The second mechanism of X-ray generation—bremsstrahlung of nonrelativistic (but fast) electrons in the field of a proton—acts most effectively at electron energies \(10^4\)—\(10^2\) eV. Such electrons exist in the solar atmosphere (owing to the high temperature of the corona), and therefore this mechanism is the basic one in the generation of the Sun’s X-rays \((^7)\). As for galaxies and nebulae, the possibility of this mechanism operating depends above all on the concentration in them of electrons with energies \(10^4\)—\(10^2\) eV. Let us estimate the order of magnitude of this concentration.

Denoting by \(q(v/c)\) the probability coefficient (effective cross section) for the emission, when a fast electron with relative velocity \(v/c\) passes by an atomic nucleus, of an X-ray quantum of frequency \(\nu\) in the interval \(\Delta\nu\), we may write for the radiation power (number of quanta) in \(1\ \mathrm{cm}^3\) in 1 sec

\[ F_\nu = n_p n_e q(v/c), \tag{10} \]

where \(n_p\) is the concentration of thermal protons (atomic nuclei) in the medium, and \(n_e\) is the concentration of fast electrons (with energy \(10^4\)—\(10^2\) eV). For the volume of a galaxy (or nebula) \(V\) and its distance from us \(R\), we shall have, for the observed radiation power without allowance for absorption,

\[ N_\nu = \frac{V}{4\pi R^2}\, n_p n_e q\left(\frac{v}{c}\right)\ \text{quanta}/\mathrm{cm}^2\mathrm{sec}. \tag{11} \]

For the function \(q(v/c)\) we have \((^7)\)

\[ q\left(\frac{v}{c}\right)=0.608\cdot 10^{-26}\, \frac{1-e^{-2\pi\alpha Z/\beta}}{\beta^2}\, \frac{\Delta\nu}{\nu}, \tag{12} \]

where \(\beta=v/c\), \(\alpha=1/137\). Applying formulas (11) and (12) to the galaxy M82 with \(n_p\approx 1\ \mathrm{cm}^{-3}\), we find for the concentration of fast electrons the incredibly large value \(n_e\sim 10^6\ \mathrm{cm}^{-3}\), in order to register at least 4–5 quanta at wavelength \(\lambda\sim 100\) Å in 1 sec per \(1\ \mathrm{cm}^2\) and in the interval \(\Delta\lambda=10\) Å. For \(\lambda\sim 1\) Å, \(n_e\) is still larger—of the order of \(10^{11}\ \mathrm{cm}^{-3}\).

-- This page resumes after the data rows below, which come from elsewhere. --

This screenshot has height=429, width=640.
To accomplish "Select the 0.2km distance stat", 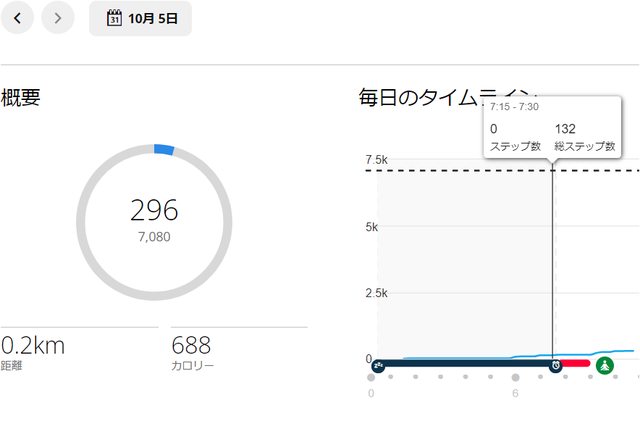I will coord(34,346).
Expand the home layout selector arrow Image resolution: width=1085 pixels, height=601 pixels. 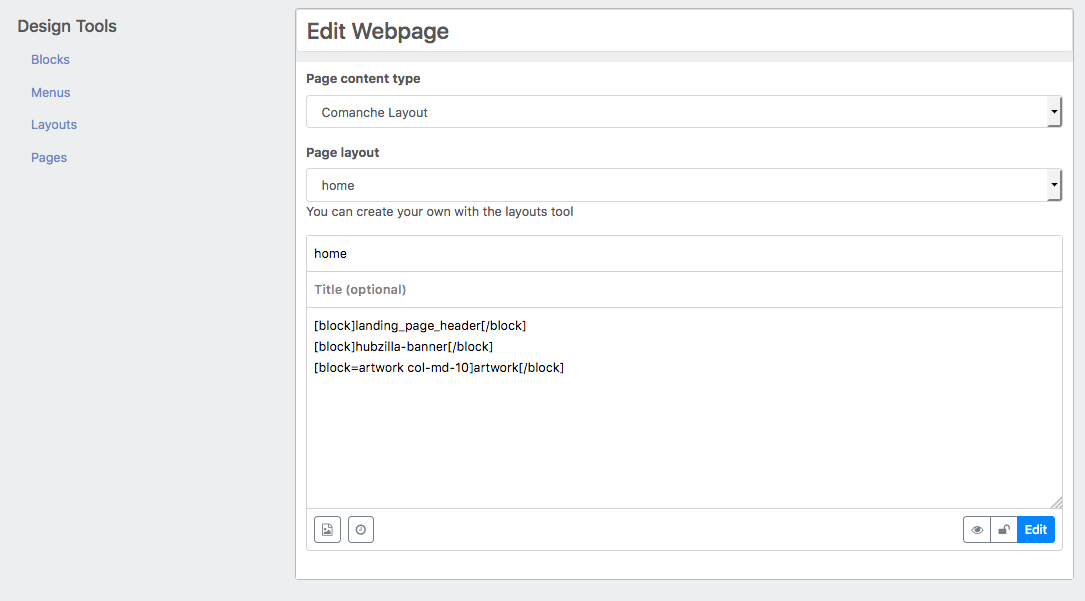(1055, 185)
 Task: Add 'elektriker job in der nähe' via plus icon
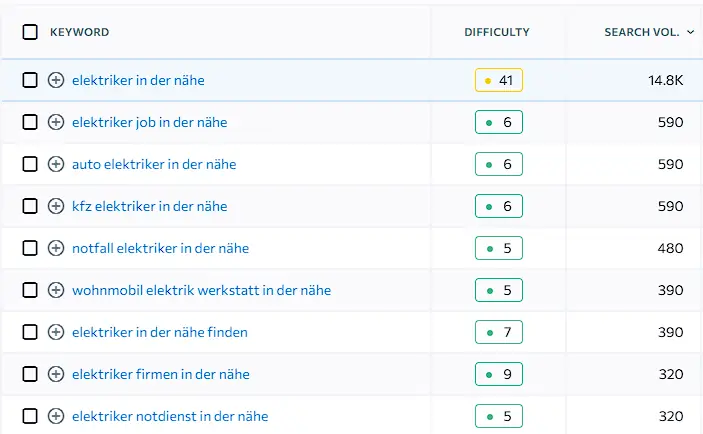(56, 122)
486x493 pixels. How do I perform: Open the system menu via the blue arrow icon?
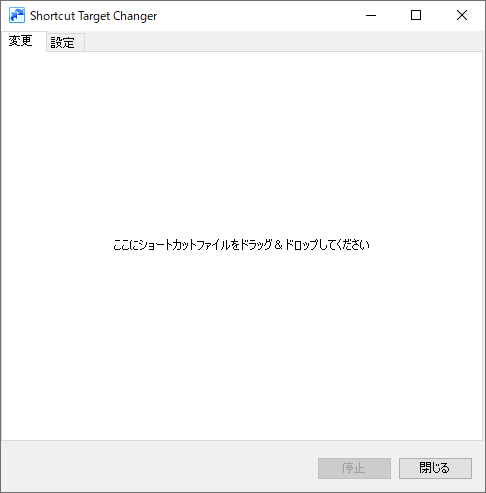(x=17, y=15)
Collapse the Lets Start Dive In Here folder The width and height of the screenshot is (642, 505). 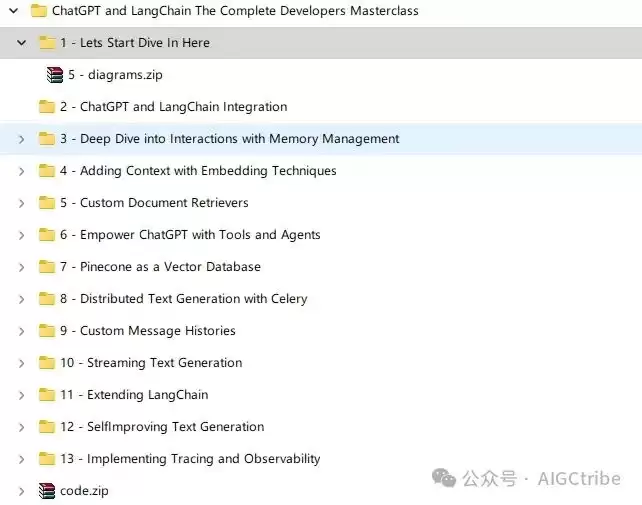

Approximately the same figures are obtained for the Crab Nebula as well.

Thus, it is unlikely that the mechanism of bremsstrahlung of fast electrons in the field of a proton plays a noticeable role in the generation of X-rays in radio galaxies, ordinary galaxies, and supernova remnants. In individual cases this mechanism may play some role in dense planetary and diffuse nebulae.

Byurakan Astrophysical Observatory
Academy of Sciences of the Armenian SSR

Received
18 V 1964

CITED LITERATURE

1. G. A. Gurzadyan, Communications of the Byurakan Observatory, 27, 73 (1959).
2. L. Aller, PASP 71, 324 (1959).
3. S. E. Strom, K. M. Strom, ibid., 73, 43 (1961).
4. G. A. Gurzadyan, DAN 152, No. 6, 1331 (1963); Communications of the Byurakan Observatory, 34, 59 (1963).
5. I. S. Shklovsky, Cosmic Radio Emission, Moscow, 1956.
6. R. Giacconi, G. Gursky, F. Paolini, B. Rossi, in: Short-Wave Radiation of Celestial Bodies, Moscow, 1963, p. 56.
7. G. Elwert, J. Geophys. Res., 66, 391 (1961).
8. C. R. Lynds, A. R. Sandage, Ap. J., 137, 1005 (1963).